On 07/13/2011 03:46 PM, Tobias Burnus wrote:
On 07/13/2011 03:27 PM, Ian Lance Taylor wrote:
[...]
it doesn't say anything about functions, and in general a call to a
function can change any memory pointed to by any pointer.

I misread the paragraph - in particular the last sentence. In Fortran that's not the case. Fortran alias rules says that a dummy argument may only be modified through the dummy argument, i.e. for

   subroutine foo(a, b)  ! "a" and "b" are passed by reference
     integer :: a, b
     a = 5
     b = 6
     call bar()

the value of "a" is neither modified by "b = 6" nor by "call bar()". Exception: If "a" is a target (i.e. some pointer may point to it) or "a" is a POINTER.
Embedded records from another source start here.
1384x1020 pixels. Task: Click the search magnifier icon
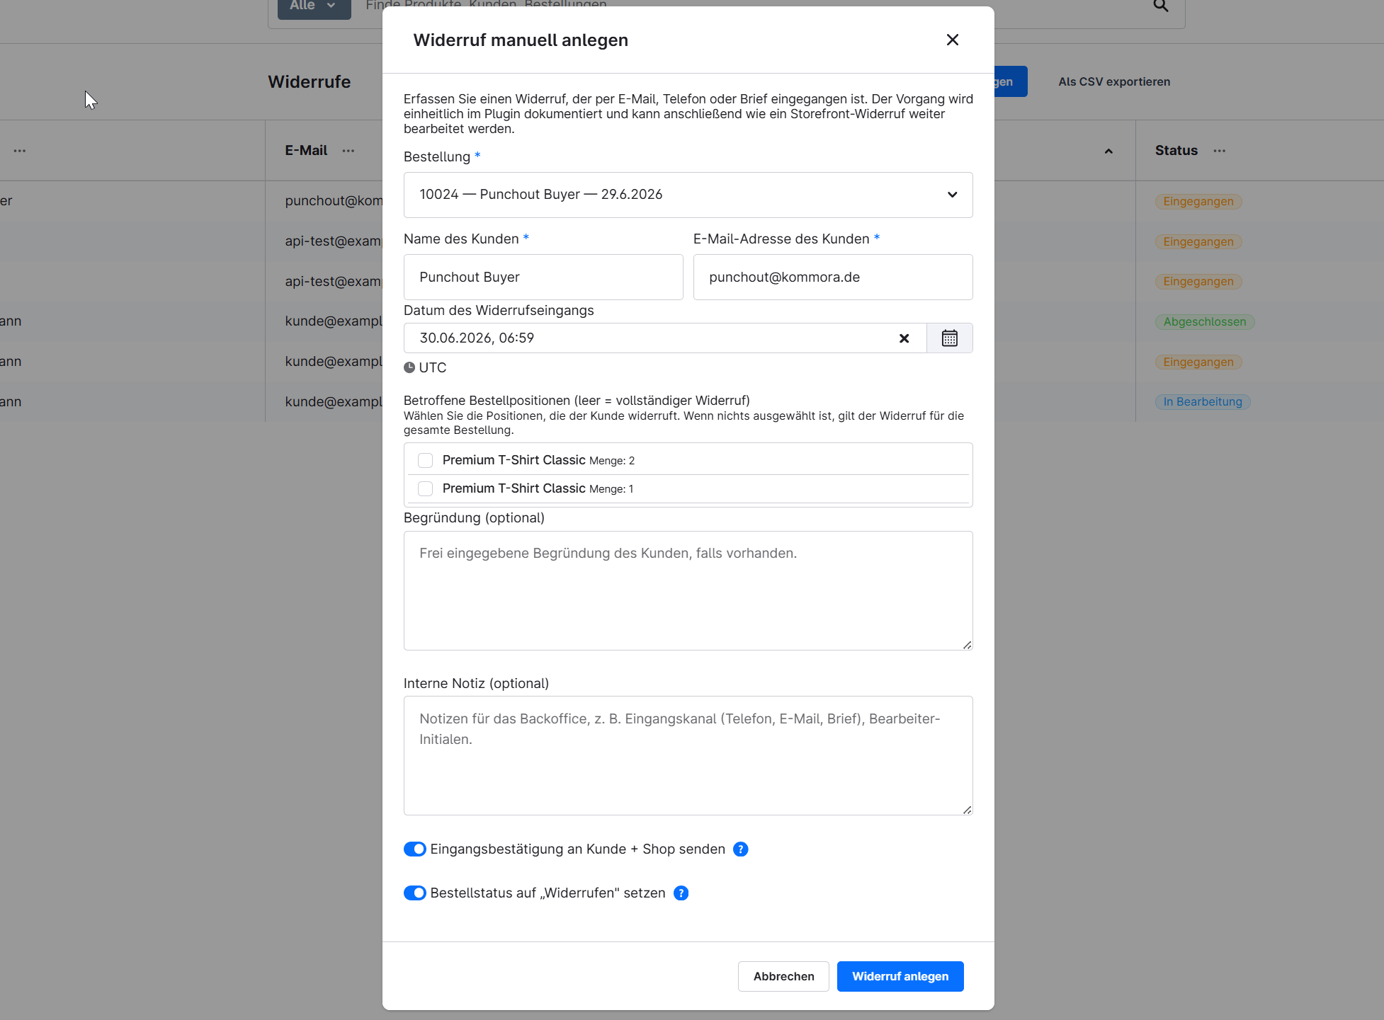1160,6
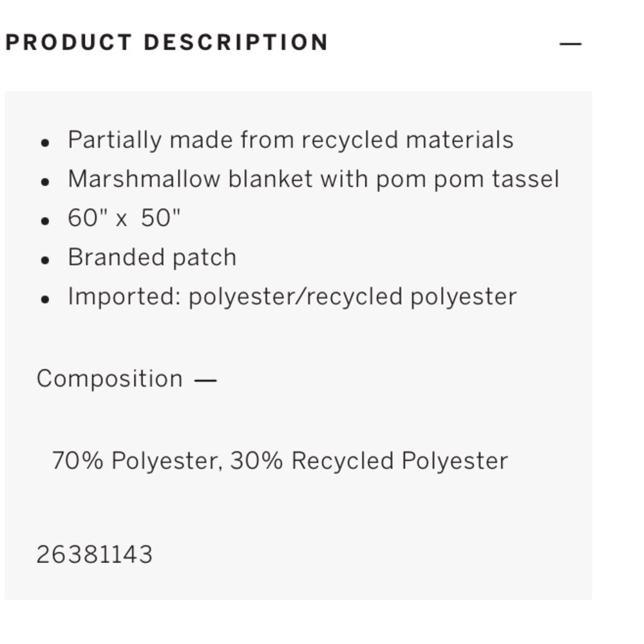Image resolution: width=644 pixels, height=644 pixels.
Task: Click the bullet before 60" x 50"
Action: pyautogui.click(x=45, y=220)

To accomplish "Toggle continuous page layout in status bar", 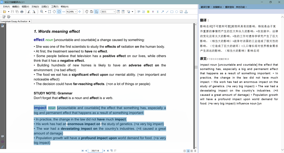I will (x=188, y=151).
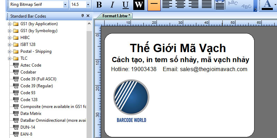Pin the Standard Bar Codes panel
Screen dimensions: 277x138
(x=82, y=16)
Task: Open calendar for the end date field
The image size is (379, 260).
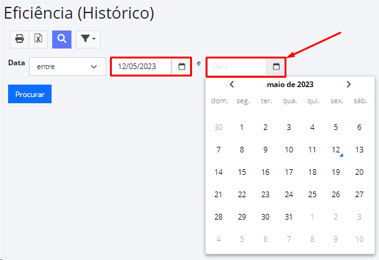Action: [x=276, y=67]
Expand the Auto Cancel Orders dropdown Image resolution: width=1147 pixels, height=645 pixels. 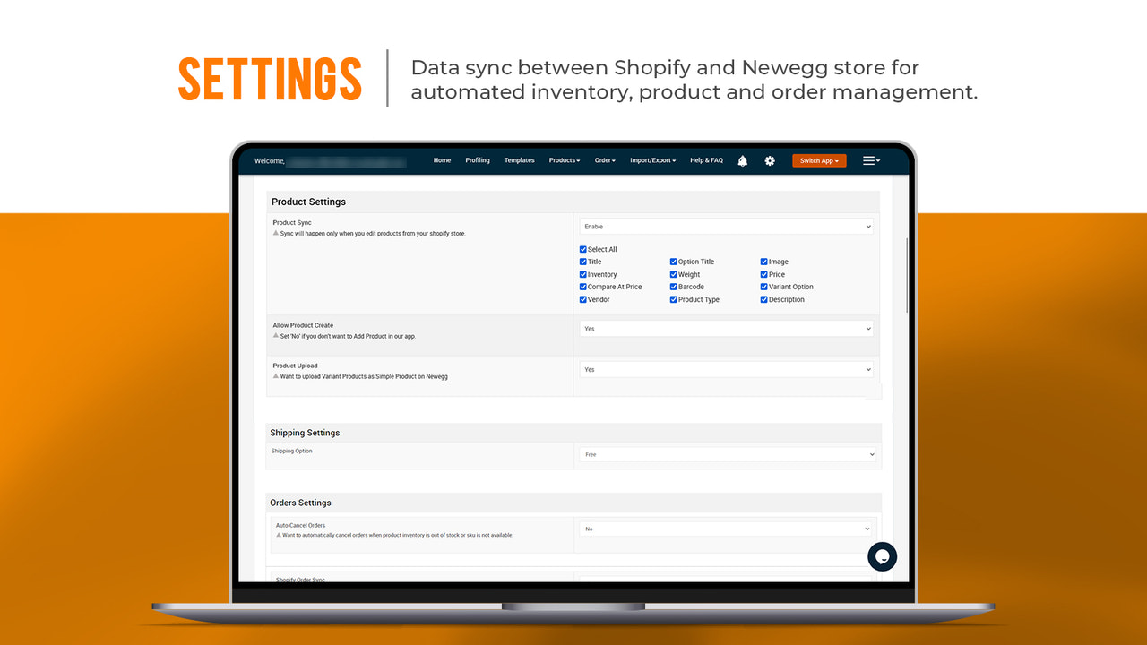726,529

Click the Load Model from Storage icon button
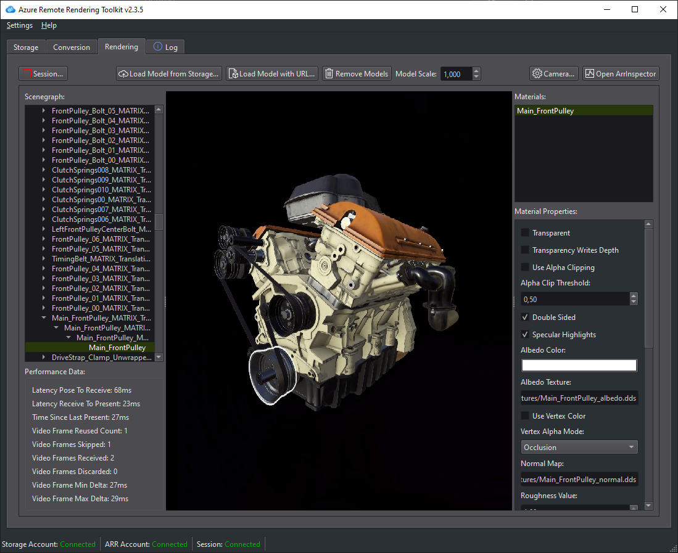pyautogui.click(x=124, y=73)
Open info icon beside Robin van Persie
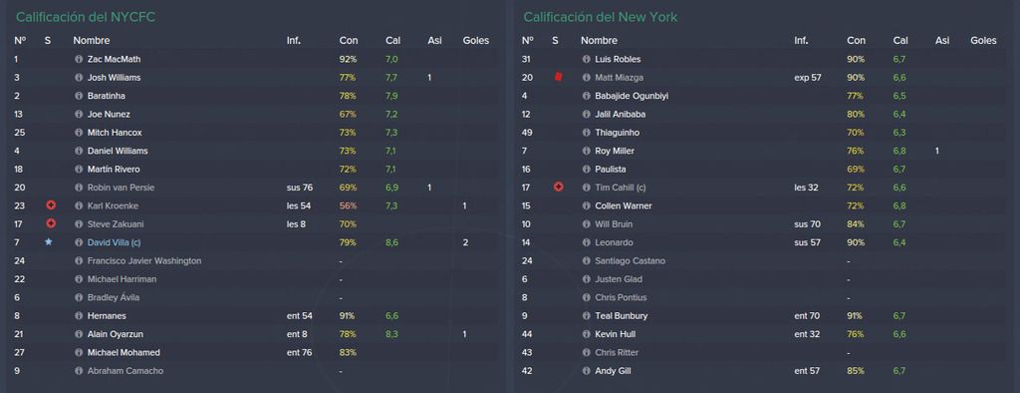 click(79, 188)
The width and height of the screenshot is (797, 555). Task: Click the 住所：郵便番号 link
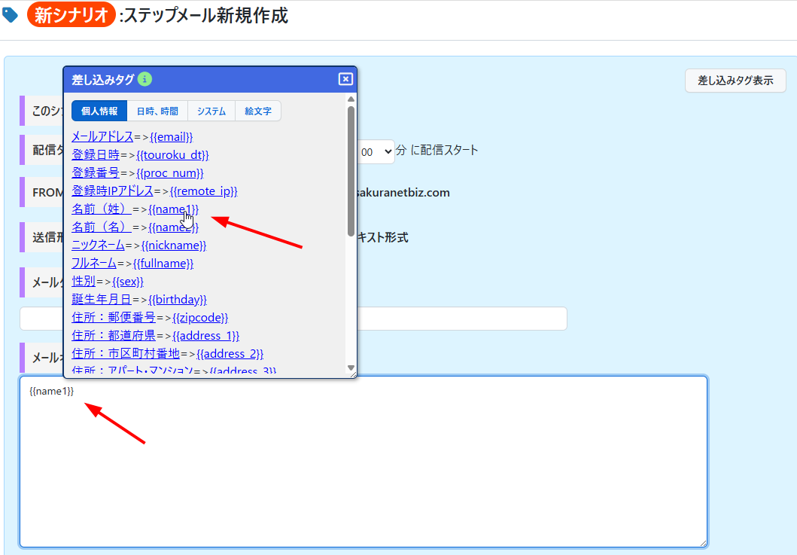point(113,317)
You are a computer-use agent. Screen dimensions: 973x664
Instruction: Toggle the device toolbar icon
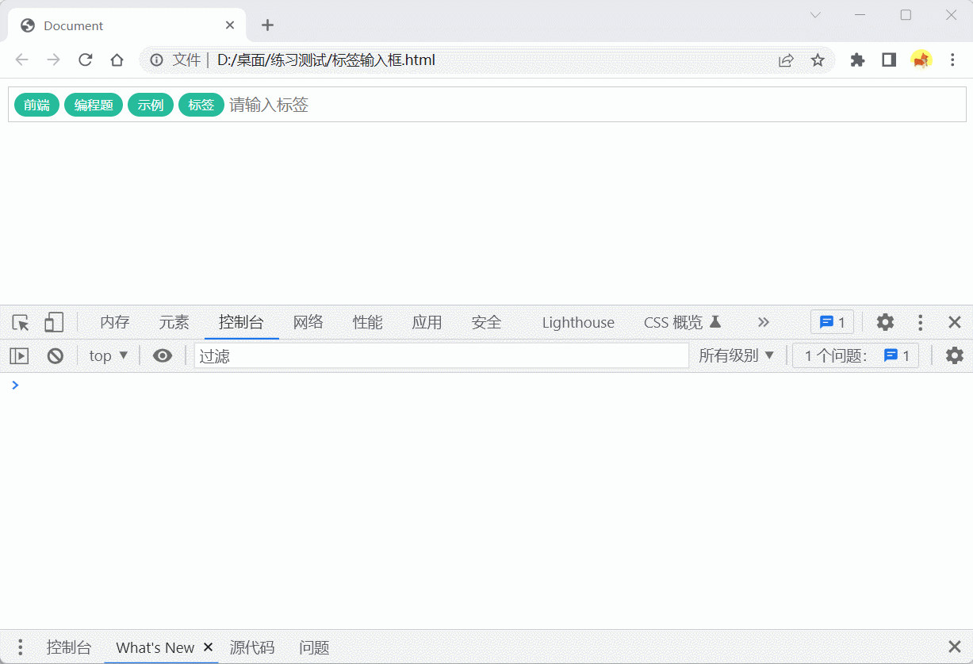tap(53, 322)
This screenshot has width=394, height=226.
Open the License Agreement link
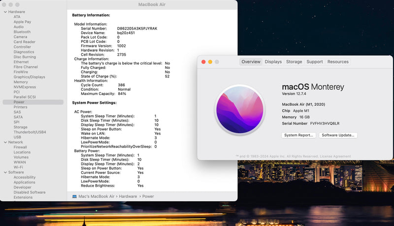pyautogui.click(x=336, y=156)
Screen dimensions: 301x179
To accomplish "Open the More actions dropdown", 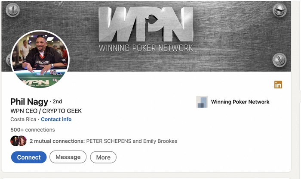I will (103, 157).
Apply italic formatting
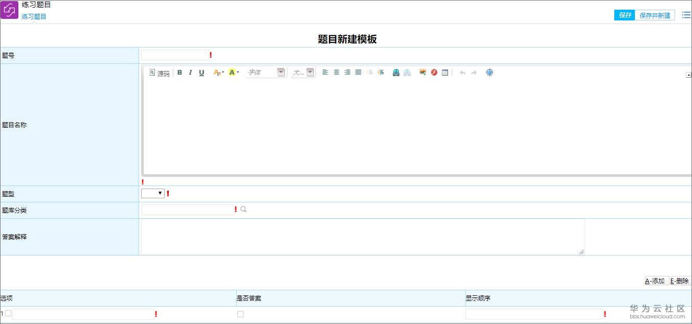The image size is (692, 324). pyautogui.click(x=190, y=72)
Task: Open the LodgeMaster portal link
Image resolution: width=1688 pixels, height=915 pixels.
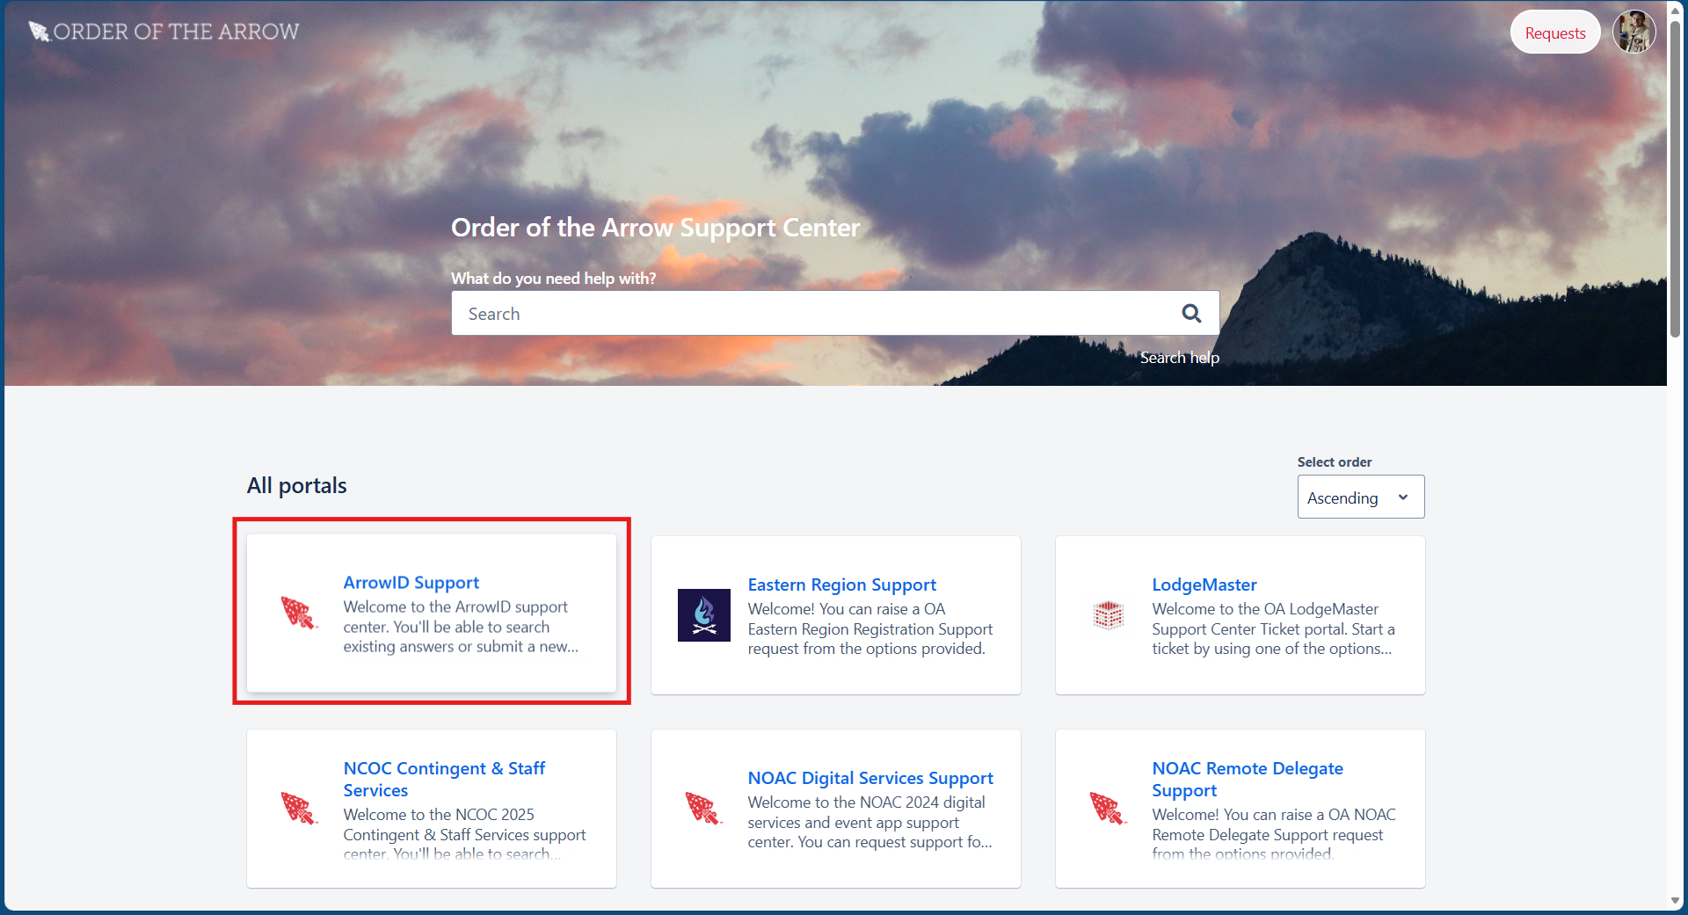Action: (x=1204, y=585)
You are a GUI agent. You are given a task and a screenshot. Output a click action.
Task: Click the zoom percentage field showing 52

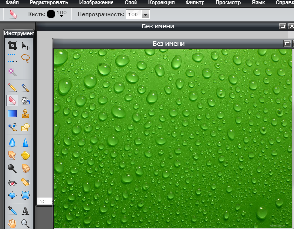[x=43, y=201]
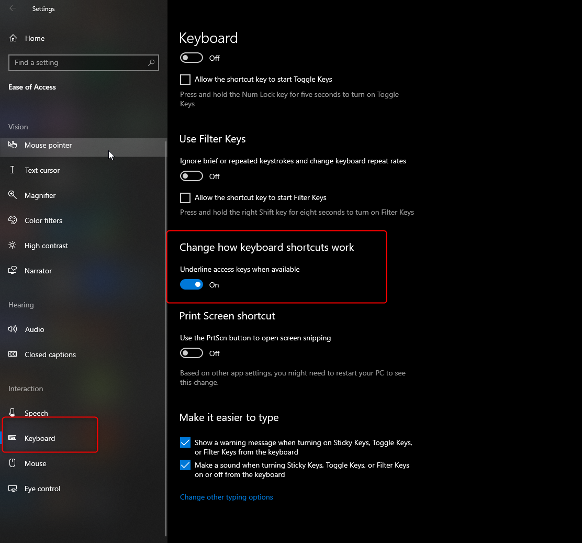Check Allow the shortcut key to start Filter Keys

[x=185, y=197]

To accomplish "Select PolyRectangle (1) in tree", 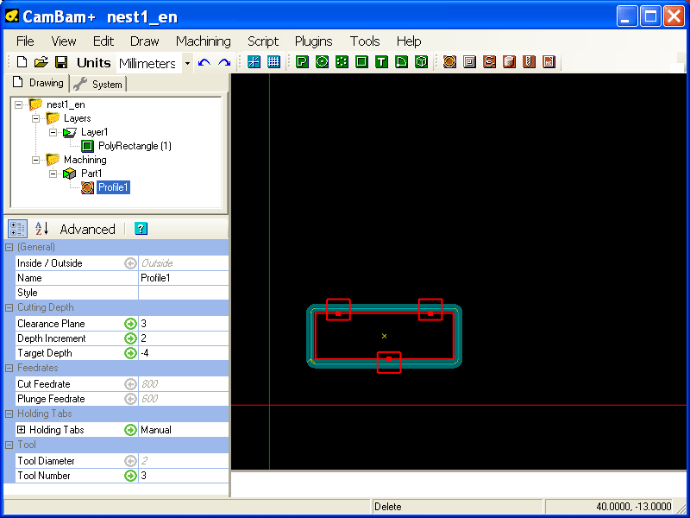I will pyautogui.click(x=135, y=146).
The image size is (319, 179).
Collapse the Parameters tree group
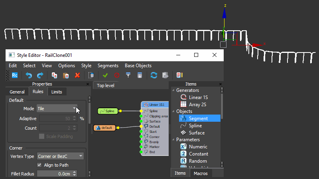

Thus, in my test case, the function call does not may change the value - and, thus, the "if" block can be optimized away.

See quote of the Fortran standard at
  http://gcc.gnu.org/bugzilla/show_bug.cgi?id=49733#c0

Seemingly, in C only the first case, Fortran's "b = 5" (C: "*b = 5"), would be guaranteed to be not affected if "a" (and "b") are "restrict", while the function call can change the value.


In that sense, I do not seem to need a new flags for asynchronous/coarrays - which are handled by TYPE_QUAL_RESTRICT, but I need a new flag for normal (noncoarray, nonasychronous) variables, which are passed by value or are allocatable - and where a function call won't affect the value.